Cyprus Youth Get Their News on Social Media—But Trust Official Sites the Most

Cyprus Youth Get Their News on Social Media—But Trust Official Sites the Most

New Youth Board of Cyprus survey maps what 14–35-year-olds read, watch and trust online, and the issues that worry them most.

The Youth Board of Cyprus published today a nationwide study on how young people consume information. The survey—conducted by IMR/University of Nicosia—shows that social media overwhelmingly dominate as the main news gateway for Cypriots aged 14–35, yet official news websites are considered the most reliable source.

What young people care about

Across topics, “current affairs” tops the list of interests (63%), followed by entertainment (60%) and career-related news on the job market and professional development (56%). Nearly one in two want updates specifically about youth opportunities and developments (49%), with sizable interest in education (44%), the environment (47%), social issues (52%) and politics (41%).

Focus-group discussions highlight three persistent anxieties: personal finances and limited prospects, the housing squeeze, and broader social tensions including migration, inequality and meritocracy concerns.

Where they get information

As a primary source, 74% cite social media—far ahead of any other channel. Looking beyond “main source” to overall use, 91% say they rely on social networks for information, while 39% mention official news websites, 33% say search engines, 26% TV, and 23% news apps/sites and family/friends among the sources they turn to.

Instagram is nearly ubiquitous (92% have an account) and the platform most frequently used (76%). Facebook remains widely present (88% have an account; 48% say it’s among their most used), while TikTok is entrenched among younger cohorts (53% have an account; 36% list it among their top platforms). On average, users spend about 108 minutes per day on Instagram and 111 minutes on TikTok, with the 14–17 group logging the heaviest usage.

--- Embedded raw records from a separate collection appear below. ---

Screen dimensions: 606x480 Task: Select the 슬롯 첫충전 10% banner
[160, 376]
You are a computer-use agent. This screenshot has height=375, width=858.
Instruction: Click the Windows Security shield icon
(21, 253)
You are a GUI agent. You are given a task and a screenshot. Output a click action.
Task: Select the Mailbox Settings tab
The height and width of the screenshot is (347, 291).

Short videos under three minutes are the preferred on-ramp to complex topics: 84% watch them to get information in depth, and two-thirds also consume longer videos (3+ minutes) to learn new things. Podcasts are part of the mix as well—54% listen to short episodes (<15 minutes) and 46% to longer shows for deeper dives. More than half (55%) follow influencers, and 77% follow organisations; two-thirds (67%) search by hashtag to find content that matters to them.

Trust and misinformation

Despite the dominance of social media in daily news habits, official news websites rank as the most trusted source (first choice for 36%; 59% when counting all mentions). Social media are trusted “at least fairly” by roughly half of respondents, while the other half express little or no trust (first choice for 24%; 37% when counting all mentions). The experience of misinformation is nearly universal: 88% say they have encountered fake news. To separate fact from fiction, 73% cross-check information with other sources; 40% watch for click-baity headlines or exaggeration; smaller shares cite platform warnings or defer to verified outlets and professionals.

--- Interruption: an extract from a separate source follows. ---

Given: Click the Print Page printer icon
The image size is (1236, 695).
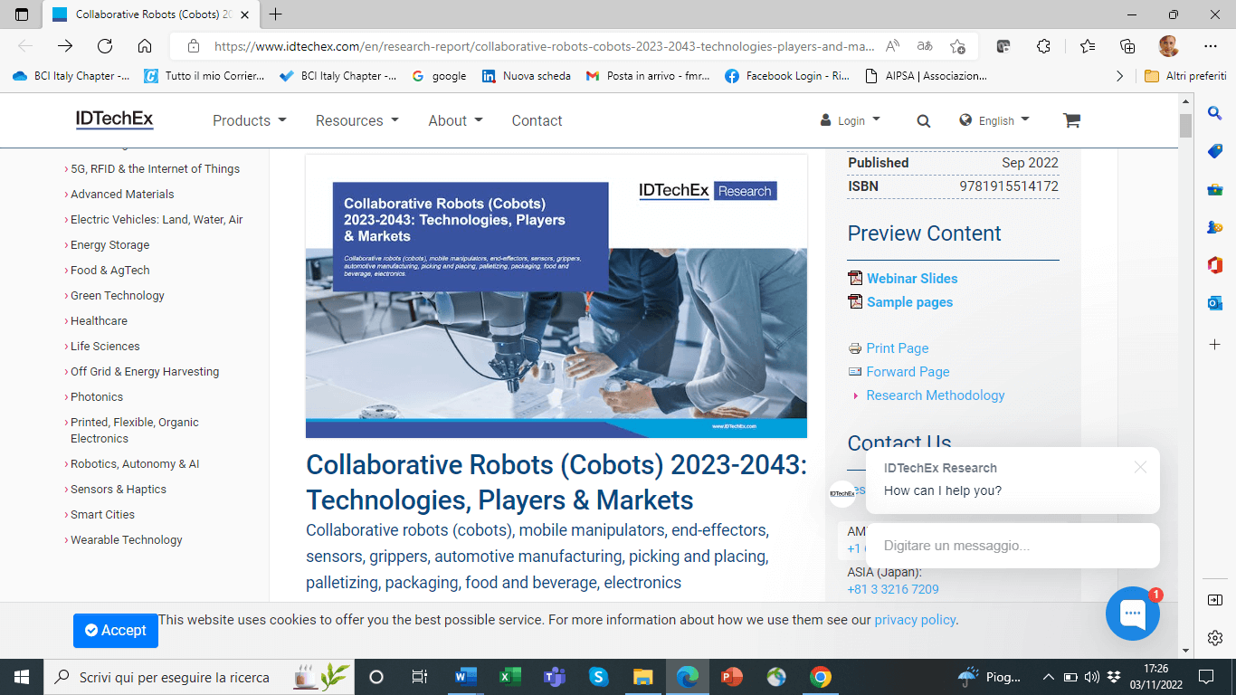Looking at the screenshot, I should click(x=854, y=348).
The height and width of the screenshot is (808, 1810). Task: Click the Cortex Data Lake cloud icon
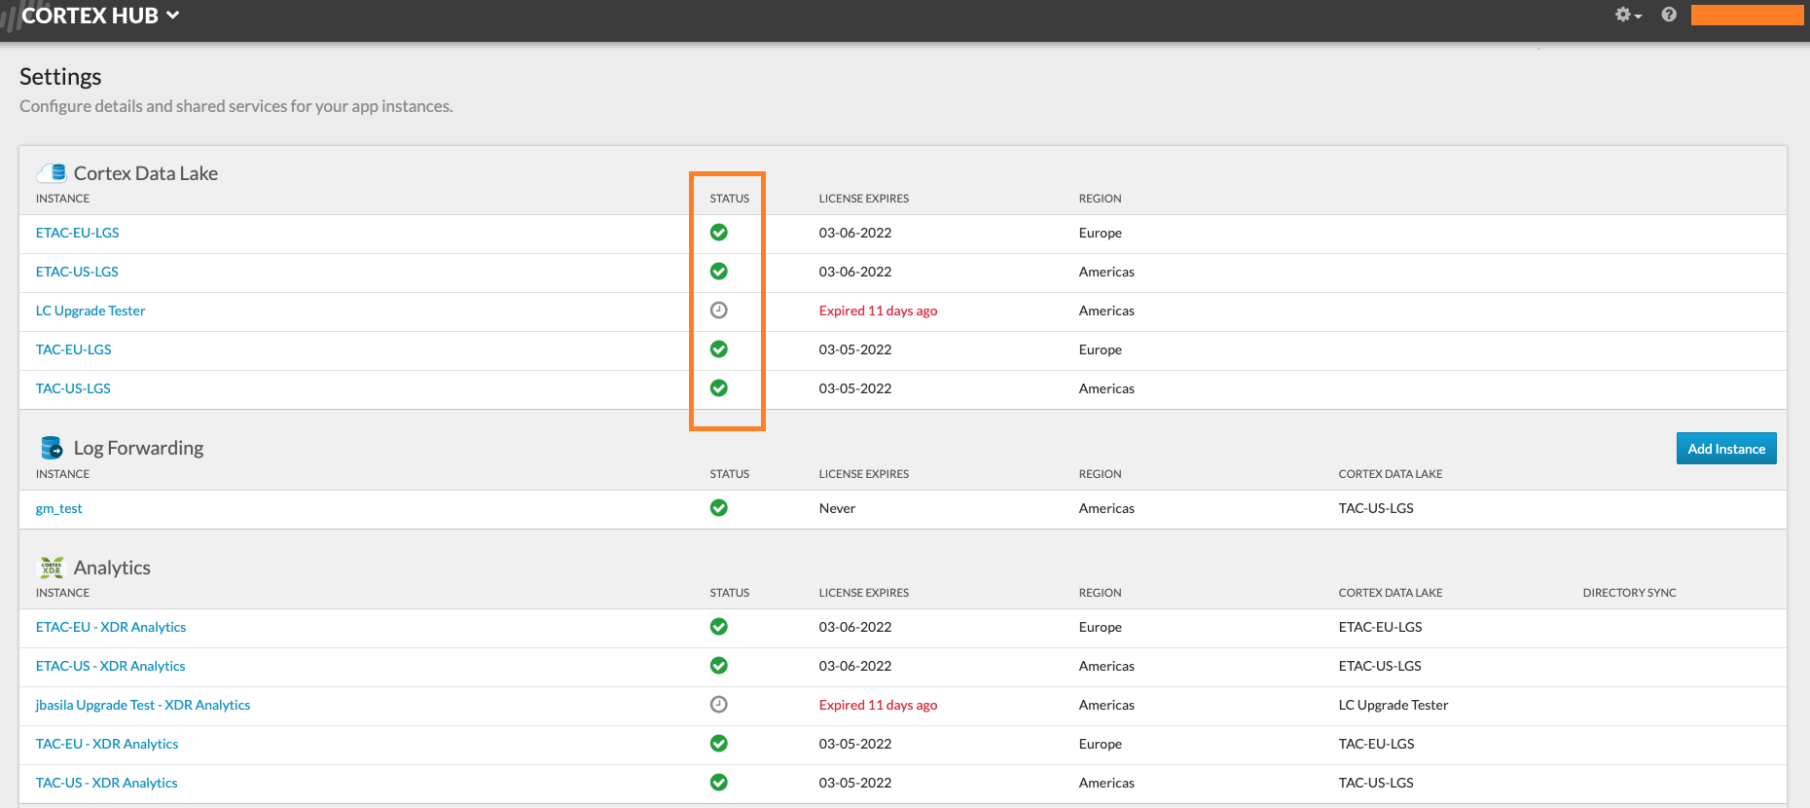point(51,173)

Young people say the hardest part of staying informed is judging reliability (40%). Information overload (29%) and limited information on specific topics (29%) also get in the way; only a quarter report “no difficulty.” Focus-group participants describe sifting through high volumes of uneven-quality content and increasingly relying on cross-verification and visits to “official” sites when a topic truly matters.

The Youth Board says the findings will guide new programs, services and tools tailored to how young Cypriots actually search for and trust information—acknowledging that access to reliable, accurate content is a basic right for young people. The study blends nationwide polling with focus groups and in-depth interviews to translate habits into actionable policy and outreach.

IMR/University of Nicosia surveyed 1,000 young people aged 14–35 across Cyprus (urban and rural) in November–December 2024 via phone and online questionnaires, and ran six focus groups plus 15 in-depth interviews with 18–35-year-olds and youth workers. Sampling was random and stratified.